WHAT THE EXERCISE ASKS:
Copy every line of the material below, changing each occurrence of "Bored Housewife" to "Weary Homemaker" and leaving everything else unaltered.

.....

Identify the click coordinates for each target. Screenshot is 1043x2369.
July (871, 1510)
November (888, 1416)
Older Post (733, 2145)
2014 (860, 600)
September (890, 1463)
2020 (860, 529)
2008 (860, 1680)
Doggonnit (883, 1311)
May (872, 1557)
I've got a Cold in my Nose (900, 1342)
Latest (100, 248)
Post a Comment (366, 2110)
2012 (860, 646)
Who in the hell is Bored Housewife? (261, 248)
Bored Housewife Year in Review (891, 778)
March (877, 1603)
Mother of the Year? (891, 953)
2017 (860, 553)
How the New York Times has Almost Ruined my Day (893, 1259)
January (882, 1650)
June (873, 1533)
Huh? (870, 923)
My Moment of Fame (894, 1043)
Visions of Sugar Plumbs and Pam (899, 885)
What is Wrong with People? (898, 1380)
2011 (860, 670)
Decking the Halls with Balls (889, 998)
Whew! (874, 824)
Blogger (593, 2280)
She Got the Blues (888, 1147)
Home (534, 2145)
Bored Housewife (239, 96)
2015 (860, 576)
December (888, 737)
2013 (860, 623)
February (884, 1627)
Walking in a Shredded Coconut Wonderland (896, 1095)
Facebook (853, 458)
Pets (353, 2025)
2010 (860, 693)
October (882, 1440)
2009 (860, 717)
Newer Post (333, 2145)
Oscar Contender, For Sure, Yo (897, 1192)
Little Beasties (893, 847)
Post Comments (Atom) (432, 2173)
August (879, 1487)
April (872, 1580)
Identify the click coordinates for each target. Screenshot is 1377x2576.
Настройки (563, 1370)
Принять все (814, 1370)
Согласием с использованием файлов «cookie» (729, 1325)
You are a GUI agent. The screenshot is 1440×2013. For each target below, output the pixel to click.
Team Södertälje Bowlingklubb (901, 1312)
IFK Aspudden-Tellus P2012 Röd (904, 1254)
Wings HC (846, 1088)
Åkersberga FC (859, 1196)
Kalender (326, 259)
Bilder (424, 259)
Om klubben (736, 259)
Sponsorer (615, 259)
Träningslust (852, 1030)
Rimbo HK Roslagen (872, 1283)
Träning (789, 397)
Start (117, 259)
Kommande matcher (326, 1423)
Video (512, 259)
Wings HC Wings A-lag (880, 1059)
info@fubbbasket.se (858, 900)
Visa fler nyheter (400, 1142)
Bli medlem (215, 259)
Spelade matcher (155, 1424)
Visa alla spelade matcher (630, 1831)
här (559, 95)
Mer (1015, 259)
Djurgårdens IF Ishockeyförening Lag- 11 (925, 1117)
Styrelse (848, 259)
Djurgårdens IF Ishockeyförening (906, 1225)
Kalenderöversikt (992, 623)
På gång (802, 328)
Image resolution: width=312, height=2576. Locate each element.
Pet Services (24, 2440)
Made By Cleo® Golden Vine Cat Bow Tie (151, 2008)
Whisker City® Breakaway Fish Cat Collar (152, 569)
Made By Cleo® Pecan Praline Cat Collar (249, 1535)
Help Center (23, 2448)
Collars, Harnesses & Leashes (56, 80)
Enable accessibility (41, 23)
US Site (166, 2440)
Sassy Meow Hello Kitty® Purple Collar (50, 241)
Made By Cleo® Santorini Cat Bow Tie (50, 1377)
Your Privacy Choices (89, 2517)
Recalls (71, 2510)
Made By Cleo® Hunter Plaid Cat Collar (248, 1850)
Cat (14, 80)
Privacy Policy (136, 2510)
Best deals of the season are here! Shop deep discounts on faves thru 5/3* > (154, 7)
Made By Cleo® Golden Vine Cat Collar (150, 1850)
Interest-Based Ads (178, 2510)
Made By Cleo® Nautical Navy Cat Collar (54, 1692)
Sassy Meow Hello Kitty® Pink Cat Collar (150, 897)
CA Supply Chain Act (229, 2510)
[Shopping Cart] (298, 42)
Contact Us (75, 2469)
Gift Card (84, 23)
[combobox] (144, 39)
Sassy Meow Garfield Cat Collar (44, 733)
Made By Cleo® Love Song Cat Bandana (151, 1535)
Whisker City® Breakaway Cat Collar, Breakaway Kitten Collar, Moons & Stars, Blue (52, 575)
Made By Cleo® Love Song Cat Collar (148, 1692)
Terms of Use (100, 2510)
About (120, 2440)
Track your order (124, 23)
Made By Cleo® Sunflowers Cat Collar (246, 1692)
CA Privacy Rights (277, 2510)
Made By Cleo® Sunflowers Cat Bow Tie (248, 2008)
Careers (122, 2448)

.....

FULL SOLUTION:
Identify the click coordinates for each target. Screenshot is 1043x2369.
July (871, 1510)
November (888, 1416)
Older Post (733, 2145)
2014 (860, 600)
September (890, 1463)
2020 (860, 529)
2008 (860, 1680)
Doggonnit (883, 1311)
May (872, 1557)
I've got a Cold in my Nose (900, 1342)
Latest (100, 248)
Post a Comment (366, 2110)
2012 (860, 646)
Who in the hell is Weary Homemaker? (261, 248)
Weary Homemaker Year in Review (891, 778)
March (877, 1603)
Mother of the Year? (891, 953)
2017 (860, 553)
How the New York Times has Almost Ruined my Day (893, 1259)
January (882, 1650)
June (873, 1533)
Huh? (870, 923)
My Moment of Fame (894, 1043)
Visions of Sugar Plumbs and Pam (899, 885)
What is Wrong with People? (898, 1380)
2011 (860, 670)
Decking the Halls with Balls (889, 998)
Whew! (874, 824)
Blogger (593, 2280)
She Got the Blues (888, 1147)
Home (534, 2145)
Weary Homemaker (239, 96)
2015 (860, 576)
December (888, 737)
2013 (860, 623)
February (884, 1627)
Walking in a Shredded Coconut Wonderland (896, 1095)
Facebook (853, 458)
Pets (353, 2025)
2010 (860, 693)
October (882, 1440)
2009 (860, 717)
Newer Post (333, 2145)
Oscar Contender, For Sure, Yo (897, 1192)
Little Beasties (893, 847)
Post Comments (Atom) (432, 2173)
August (879, 1487)
April (872, 1580)
Identify the click coordinates for each target. Screenshot is 1377x2576.
Настройки (563, 1370)
Принять все (814, 1370)
Согласием с использованием файлов «cookie» (729, 1325)
You are a GUI agent. The screenshot is 1440×2013. For each target below, output the pixel to click.
Team Södertälje Bowlingklubb (901, 1312)
IFK Aspudden-Tellus P2012 Röd (904, 1254)
Wings HC (846, 1088)
Åkersberga FC (859, 1196)
Kalender (326, 259)
Bilder (424, 259)
Om klubben (736, 259)
Sponsorer (615, 259)
Träningslust (852, 1030)
Rimbo HK Roslagen (872, 1283)
Träning (789, 397)
Start (117, 259)
Kommande matcher (326, 1423)
Video (512, 259)
Wings HC Wings A-lag (880, 1059)
info@fubbbasket.se (858, 900)
Visa fler nyheter (400, 1142)
Bli medlem (215, 259)
Spelade matcher (155, 1424)
Visa alla spelade matcher (630, 1831)
här (559, 95)
Mer (1015, 259)
Djurgårdens IF Ishockeyförening Lag- 11 (925, 1117)
Styrelse (848, 259)
Djurgårdens IF Ishockeyförening (906, 1225)
Kalenderöversikt (992, 623)
På gång (802, 328)
Image resolution: width=312, height=2576. Locate each element.
Pet Services (24, 2440)
Made By Cleo® Golden Vine Cat Bow Tie (151, 2008)
Whisker City® Breakaway Fish Cat Collar (152, 569)
Made By Cleo® Pecan Praline Cat Collar (249, 1535)
Help Center (23, 2448)
Collars, Harnesses & Leashes (56, 80)
Enable accessibility (41, 23)
US Site (166, 2440)
Sassy Meow Hello Kitty® Purple Collar (50, 241)
Made By Cleo® Santorini Cat Bow Tie (50, 1377)
Your Privacy Choices (89, 2517)
Recalls (71, 2510)
Made By Cleo® Hunter Plaid Cat Collar (248, 1850)
Cat (14, 80)
Privacy Policy (136, 2510)
Best deals of the season are here! Shop deep discounts on faves thru 5/3* > (154, 7)
Made By Cleo® Golden Vine Cat Collar (150, 1850)
Interest-Based Ads (178, 2510)
Made By Cleo® Nautical Navy Cat Collar (54, 1692)
Sassy Meow Hello Kitty® Pink Cat Collar (150, 897)
CA Supply Chain Act (229, 2510)
[Shopping Cart] (298, 42)
Contact Us (75, 2469)
Gift Card (84, 23)
[combobox] (144, 39)
Sassy Meow Garfield Cat Collar (44, 733)
Made By Cleo® Love Song Cat Bandana (151, 1535)
Whisker City® Breakaway Cat Collar, Breakaway Kitten Collar, Moons & Stars, Blue (52, 575)
Made By Cleo® Love Song Cat Collar (148, 1692)
Terms of Use (100, 2510)
About (120, 2440)
Track your order (124, 23)
Made By Cleo® Sunflowers Cat Collar (246, 1692)
CA Privacy Rights (277, 2510)
Made By Cleo® Sunflowers Cat Bow Tie (248, 2008)
Careers (122, 2448)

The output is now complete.